The increase is designed to give cabbies, who are self-employed but have their fares regulated by TfL, an annual increase and to reflect the rising cost of fuel, with diesel and electric charging both more expensive.

But it comes as taxi drivers are said to be enjoying a “surge” in demand, with more passengers at times than before the pandemic. The proposed changes do not apply to minicab firms or app-based operators such as Uber, which can set their own fares.

TfL is due to launch a consultation at the end of the month on four options, including two that would lead to an 11.6 per cent increase in fares. A third would lead to an increase of about four per cent or seven per cent and a fourth would result in a fares freeze.

A report to TfL’s finance committee, which sets out the options, warns a 11.6 per cent hike would be “a significant increase for passengers”.

It could increase the minimum fare to £4.20. TfL uses a “cost index” to peg fares to the cost of running a cab.

The TfL report said: “When considering changes to taxi fares and tariffs it is important that we strike an appropriate balance between drivers being fairly paid and taxi users getting fair and affordable fares. It is clear that operating costs have increased significantly for drivers this year and the cost-of-living crisis will be impacting a number of taxi users and taxi drivers.”

The 5.5 per cent increase, in April this year, took the minimum fare from £3.20 to £3.80 and meant the meter “ticked over” more quickly for the rest of the journey.
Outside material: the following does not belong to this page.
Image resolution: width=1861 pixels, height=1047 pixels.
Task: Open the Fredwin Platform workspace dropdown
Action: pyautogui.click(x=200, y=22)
It was introduced amid concern that about 3,000 taxi drivers had quit during the pandemic.

Driver numbers have continued to fall, to 18,898, but demand from passengers has increased as more people return to central London and as the cost of minicabs and Uber trips has risen. Concerns that taxi drivers would lose passengers, especially at Heathrow, as a result of the Elizabeth Line opening have proved unfounded. Instead, the chaos seen at the airport this summer is said to have increased demand.

Steve McNamara, general secretary of the Licensed Taxi Drivers Association, said: “Every year, TfL reviews our fares to see whether an increase is indicated to keep them in line with average wage increases and taxi operating costs… We will be responding to the consultation on behalf of our members when it is launched.”